▸ Sunulan alıntı:
☆ ☆ ☆ ☆ ☆ ☆ ☆

Bazen “sen” dediğim bir insana değil, kendime sesleniyorum.
Çünkü içimde yıllardır konuşmayı bekleyen bir ses var.
Ne kadar sustursam da, gecenin bir yerinde fısıldıyor:
“Beni unuttun.”
Hepimiz birilerine “sen” diyoruz.
Bir sevgiliye, bir dosta, bir yabancıya…
Ama çoğu zaman o kelimenin içinde kendi yaralarımız saklı.
Çocukken anlaşılmamış bir cümlenin kırığı, büyüyünce taş gibi bir sessizliğe dönüşüyor.
Ve biz o sessizliği, bir başkasının gözlerinde çözmeye çalışıyoruz.
Aslında “sen”, içimizdeki en derin ayna.
Kimi zaman kırık, kimi zaman buğulu, ama hep gerçeği gösteren bir yüzey.
Kendimize uzaklaştıkça o aynada tanımadığımız birini görür oluyoruz.
Ve o kişi, çoğu zaman hâlâ sevilmeyi bekleyen çocuk.
Terapi odalarında en çok duyulan cümlelerden biridir:
“Kendimi kaybettim.”
Oysa kimse kendini kaybetmez; sadece duymayı bırakır.
Hayatın gürültüsünde, başkalarının beklentisinde, “iyi görünmeliyim” baskısında…
İçimizdeki o sessiz sesi duyamaz oluruz.
Bir gün, bir sabah aynaya baktığında gözlerinde bir yabancı görürsün.
O an anlarsın, bütün arayışın bir tek yere çıkıyor:
Kendine.
Kendini sevmek narsisizm değildir.
Kendini anlamak kibir değildir.
Aksine, insana tevazu kazandıran en derin farkındalıktır.
Çünkü insan, kendi kırıklarını onardıkça başkalarının yaralarına da şefkatle dokunabilir.

☆ ☆ ☆ ☆ ☆ ☆ ☆

▸ Listelenen kayıtlar:
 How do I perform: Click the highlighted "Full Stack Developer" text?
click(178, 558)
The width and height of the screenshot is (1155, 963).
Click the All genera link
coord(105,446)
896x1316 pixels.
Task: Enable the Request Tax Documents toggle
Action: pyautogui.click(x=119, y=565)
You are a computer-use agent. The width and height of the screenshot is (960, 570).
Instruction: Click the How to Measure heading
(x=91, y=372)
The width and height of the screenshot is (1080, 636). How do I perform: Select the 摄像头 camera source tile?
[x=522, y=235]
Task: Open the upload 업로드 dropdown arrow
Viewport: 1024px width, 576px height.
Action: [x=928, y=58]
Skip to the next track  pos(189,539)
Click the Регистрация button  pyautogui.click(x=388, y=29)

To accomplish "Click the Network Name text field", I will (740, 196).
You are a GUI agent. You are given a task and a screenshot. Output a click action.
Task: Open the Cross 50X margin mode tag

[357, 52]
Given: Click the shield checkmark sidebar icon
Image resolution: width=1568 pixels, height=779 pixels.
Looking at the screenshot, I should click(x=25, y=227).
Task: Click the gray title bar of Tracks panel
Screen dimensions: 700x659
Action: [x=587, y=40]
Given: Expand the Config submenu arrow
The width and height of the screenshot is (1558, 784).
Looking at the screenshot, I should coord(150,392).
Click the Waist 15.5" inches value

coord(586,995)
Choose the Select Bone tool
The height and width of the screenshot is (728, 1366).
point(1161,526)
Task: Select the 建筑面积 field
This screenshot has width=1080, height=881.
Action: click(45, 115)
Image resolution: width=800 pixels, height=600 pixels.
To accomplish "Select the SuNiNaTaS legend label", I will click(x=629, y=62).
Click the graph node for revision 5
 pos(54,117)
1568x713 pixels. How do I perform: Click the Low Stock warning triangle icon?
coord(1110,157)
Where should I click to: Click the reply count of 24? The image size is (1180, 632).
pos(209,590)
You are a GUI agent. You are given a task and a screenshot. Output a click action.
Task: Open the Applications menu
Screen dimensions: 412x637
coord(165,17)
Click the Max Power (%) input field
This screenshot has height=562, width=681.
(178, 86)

☆ ☆ ☆ ☆ ☆ ☆ ☆

▸ İstenen görev:
İnsanın kendine seslenmesi ve kendini yeniden duyması üzerine yazılmış metni, son cümlesinden sonrasını yazarak sürdürün.

▸ Cevap alanı:
Aslında “sen”, insanın kendiyle kurduğu en derin bağdır.
Kimi zaman aynadır, kimi zaman gölge.
Kimi zaman dua gibi, kimi zaman da hesaplaşma.
İnsanın içinde hem Tanrı’nın sessizliği, hem de çocuğunun ağlayışı aynı anda vardır.
Ve bu iki ses birbirini bulduğunda, insan nihayet kendini duyar.
Ruhun dili kelimelerle değil, fark edişle konuşur.
Bazen bir bakış, bazen bir nefes, bazen de bir suskunluk kadar basit bir şeyle.
Hayat bizi dışarıya çağırır; başarıya, görünüme, onaya…
Ama bir noktada her şey sessizleşir ve geriye yalnızca bir soru kalır:
“Kendinle arandaki mesafe ne kadar?”
Şimdi, belki sen de benim gibi susup içinden geçenleri dinliyorsun.
Kim bilir, belki yıllardır duymadığın bir ses yankılanıyordur içinde:
“Ben buradayım.”
O sesi susturma.
Çünkü belki de en doğru “sen”, senin içindeki sensin.